Firstly, that volunteer-led contact tracing does have the potential to work. The SCCT provided an eight-page summary of their pilot to the Covid Inquiry, which suggests that ‘in an emergency situation in which statutory services are often rapidly overwhelmed with demand, recruitment and training of volunteers … should be considered more seriously.’

Redgrave is cautiously optimistic about the inquiry itself, and pleased by its Chair Heather Hallett’s initial robust recommendations around future pandemic preparedness, published last month. “If I was Keir Starmer, I’d listen very carefully, because the things she’s suggesting are not that expensive – compared to furloughing millions of people, it’s nothing, nothing, nothing.”

Then, if a pandemic does hit, swift financial and practical support should be made available for those who need to isolate – both cases and contacts – so that people can always afford to stay off work. And masses more funding is needed for Public Health teams within local authorities, which have been decimated since austerity. They should be given more responsibility for managing outbreaks, too. “Any decision should be delegated to as low in the political structures as is sensible – I think that’s the key,” argues Redgrave.

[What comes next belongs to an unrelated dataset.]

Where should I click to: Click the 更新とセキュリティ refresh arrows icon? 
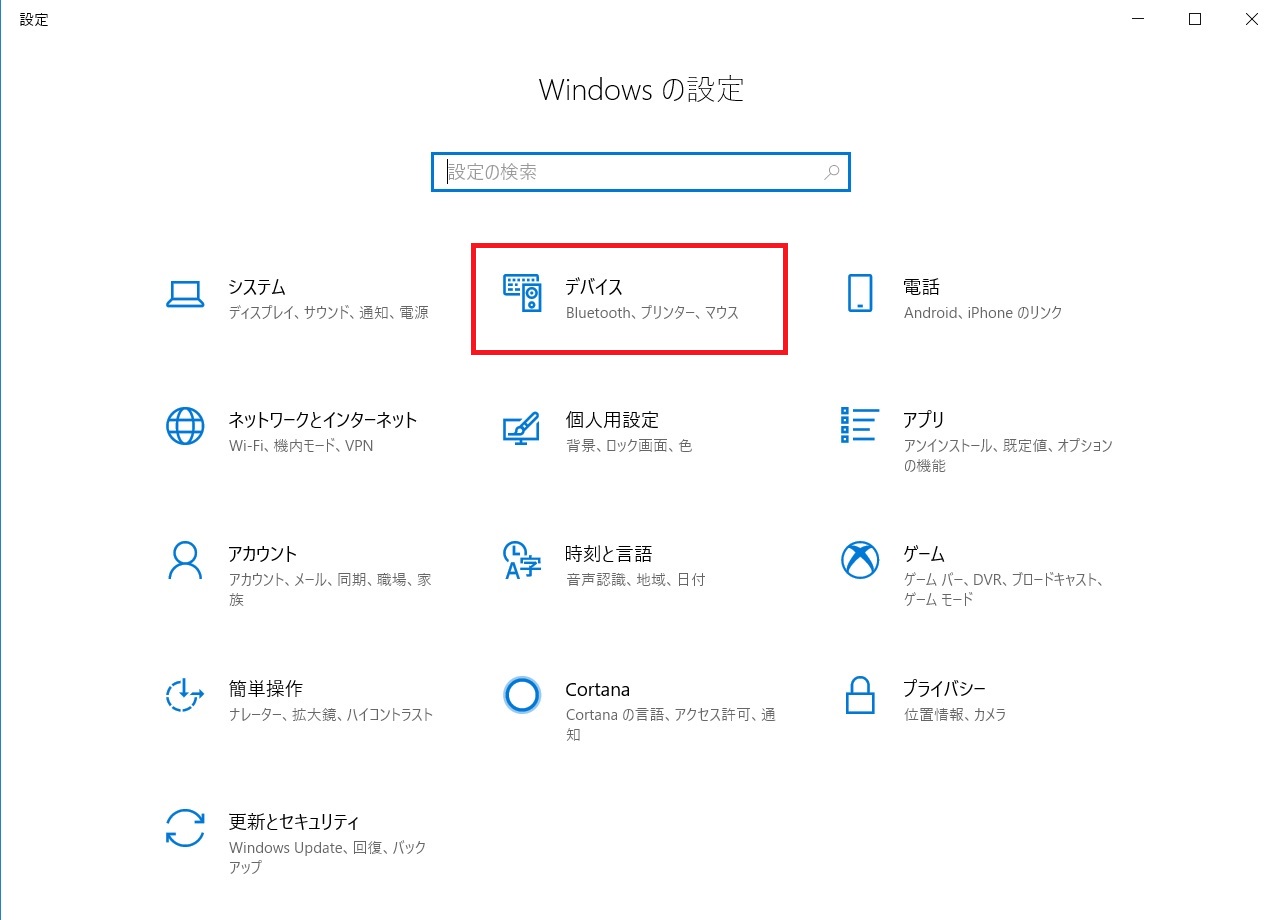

Finally, local communities should be recognised as the invaluable resource they are. “It’s more likely you’ll get co-operation and the best decision-making if you educate people and include them,” says Redgrave. By working with the right community leaders and organisations, accurate messaging stands a much better chance of getting through.

Whether it’s community campaigners trusted by marginalised groups, or a gaggle of worried Public Health experts, existing networks have proved to be a powerful thing. “The more you talk to people, the more you realise how fantastic they are at solving problems.”